**Records provided**
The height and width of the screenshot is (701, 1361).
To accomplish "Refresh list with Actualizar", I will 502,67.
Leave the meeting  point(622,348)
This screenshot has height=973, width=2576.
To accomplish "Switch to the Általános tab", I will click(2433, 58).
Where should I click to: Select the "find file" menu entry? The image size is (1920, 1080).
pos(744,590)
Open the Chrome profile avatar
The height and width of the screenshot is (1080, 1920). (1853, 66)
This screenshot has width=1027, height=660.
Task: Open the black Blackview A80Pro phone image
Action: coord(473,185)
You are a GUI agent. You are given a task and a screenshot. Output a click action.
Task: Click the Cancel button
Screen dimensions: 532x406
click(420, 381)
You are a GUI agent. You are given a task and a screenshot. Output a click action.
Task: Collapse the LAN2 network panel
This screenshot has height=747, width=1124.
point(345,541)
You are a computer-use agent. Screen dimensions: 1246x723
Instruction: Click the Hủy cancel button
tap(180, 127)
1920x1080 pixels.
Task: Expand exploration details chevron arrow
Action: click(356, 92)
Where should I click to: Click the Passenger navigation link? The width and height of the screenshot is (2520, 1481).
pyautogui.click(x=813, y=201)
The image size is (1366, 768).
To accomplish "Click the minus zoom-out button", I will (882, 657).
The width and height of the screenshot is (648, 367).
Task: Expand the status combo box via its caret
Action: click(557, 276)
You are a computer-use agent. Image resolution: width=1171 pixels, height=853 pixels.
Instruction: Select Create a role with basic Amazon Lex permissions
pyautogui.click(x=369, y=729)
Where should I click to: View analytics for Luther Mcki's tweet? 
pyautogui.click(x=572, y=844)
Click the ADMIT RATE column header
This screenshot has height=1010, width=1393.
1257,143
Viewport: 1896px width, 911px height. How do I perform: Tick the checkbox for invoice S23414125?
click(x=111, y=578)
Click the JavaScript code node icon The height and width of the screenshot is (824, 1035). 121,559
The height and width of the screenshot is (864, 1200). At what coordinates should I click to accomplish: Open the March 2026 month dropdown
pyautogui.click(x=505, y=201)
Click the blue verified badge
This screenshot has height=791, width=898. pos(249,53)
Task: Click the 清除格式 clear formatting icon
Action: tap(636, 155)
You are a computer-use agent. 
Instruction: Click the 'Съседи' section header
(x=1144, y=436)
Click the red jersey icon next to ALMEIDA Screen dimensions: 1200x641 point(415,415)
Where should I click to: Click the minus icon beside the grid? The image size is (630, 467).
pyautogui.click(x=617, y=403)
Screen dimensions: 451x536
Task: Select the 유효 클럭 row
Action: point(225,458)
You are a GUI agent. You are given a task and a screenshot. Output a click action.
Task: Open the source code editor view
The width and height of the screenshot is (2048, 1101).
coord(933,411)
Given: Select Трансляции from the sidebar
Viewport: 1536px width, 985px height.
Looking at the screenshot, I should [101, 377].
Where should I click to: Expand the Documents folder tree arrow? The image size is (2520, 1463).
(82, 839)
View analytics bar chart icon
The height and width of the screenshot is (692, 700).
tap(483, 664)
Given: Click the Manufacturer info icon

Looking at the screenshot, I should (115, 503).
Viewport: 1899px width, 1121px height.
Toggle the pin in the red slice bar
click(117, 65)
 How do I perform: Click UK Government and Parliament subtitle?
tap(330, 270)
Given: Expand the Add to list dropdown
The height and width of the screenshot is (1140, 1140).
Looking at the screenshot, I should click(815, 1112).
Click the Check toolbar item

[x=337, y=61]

**What is asked**
Reproduce the entries above, swapping every "Instruction" for "Goal" and leaving everything else as it is.

**Result for this exercise**
The height and width of the screenshot is (701, 1361).
To accomplish "Refresh list with Actualizar", I will 502,67.
Leave the meeting  point(622,348)
This screenshot has height=973, width=2576.
To accomplish "Switch to the Általános tab", I will click(2433, 58).
Where should I click to: Select the "find file" menu entry? The image size is (1920, 1080).
pos(744,590)
Open the Chrome profile avatar
The height and width of the screenshot is (1080, 1920). (1853, 66)
This screenshot has width=1027, height=660.
Task: Open the black Blackview A80Pro phone image
Action: coord(473,185)
You are a GUI agent. You are given a task and a screenshot. Output a click action.
Task: Click the Cancel button
Screen dimensions: 532x406
click(420, 381)
You are a GUI agent. You are given a task and a screenshot. Output a click action.
Task: Collapse the LAN2 network panel
This screenshot has height=747, width=1124.
point(345,541)
You are a computer-use agent. Screen dimensions: 1246x723
Goal: Click the Hủy cancel button
tap(180, 127)
1920x1080 pixels.
Task: Expand exploration details chevron arrow
Action: click(356, 92)
Where should I click to: Click the Passenger navigation link? The width and height of the screenshot is (2520, 1481).
pyautogui.click(x=813, y=201)
The image size is (1366, 768).
To accomplish "Click the minus zoom-out button", I will (882, 657).
The width and height of the screenshot is (648, 367).
Task: Expand the status combo box via its caret
Action: click(557, 276)
You are a computer-use agent. Image resolution: width=1171 pixels, height=853 pixels.
Goal: Select Create a role with basic Amazon Lex permissions
pyautogui.click(x=369, y=729)
Where should I click to: View analytics for Luther Mcki's tweet? 
pyautogui.click(x=572, y=844)
Click the ADMIT RATE column header
This screenshot has height=1010, width=1393.
1257,143
Viewport: 1896px width, 911px height. How do I perform: Tick the checkbox for invoice S23414125?
click(x=111, y=578)
Click the JavaScript code node icon The height and width of the screenshot is (824, 1035). 121,559
The height and width of the screenshot is (864, 1200). At what coordinates should I click to accomplish: Open the March 2026 month dropdown
pyautogui.click(x=505, y=201)
Click the blue verified badge
This screenshot has height=791, width=898. pos(249,53)
Task: Click the 清除格式 clear formatting icon
Action: tap(636, 155)
You are a computer-use agent. 
Goal: Click the 'Съседи' section header
(x=1144, y=436)
Click the red jersey icon next to ALMEIDA Screen dimensions: 1200x641 point(415,415)
Where should I click to: Click the minus icon beside the grid? The image size is (630, 467).
pyautogui.click(x=617, y=403)
Screen dimensions: 451x536
Task: Select the 유효 클럭 row
Action: point(225,458)
You are a GUI agent. You are given a task and a screenshot. Output a click action.
Task: Open the source code editor view
The width and height of the screenshot is (2048, 1101).
coord(933,411)
Given: Select Трансляции from the sidebar
Viewport: 1536px width, 985px height.
Looking at the screenshot, I should [101, 377].
Where should I click to: Expand the Documents folder tree arrow? The image size is (2520, 1463).
(82, 839)
View analytics bar chart icon
The height and width of the screenshot is (692, 700).
tap(483, 664)
Given: Click the Manufacturer info icon

Looking at the screenshot, I should (115, 503).
Viewport: 1899px width, 1121px height.
Toggle the pin in the red slice bar
click(117, 65)
 How do I perform: Click UK Government and Parliament subtitle?
tap(330, 270)
Given: Expand the Add to list dropdown
The height and width of the screenshot is (1140, 1140).
Looking at the screenshot, I should click(815, 1112).
Click the Check toolbar item

[x=337, y=61]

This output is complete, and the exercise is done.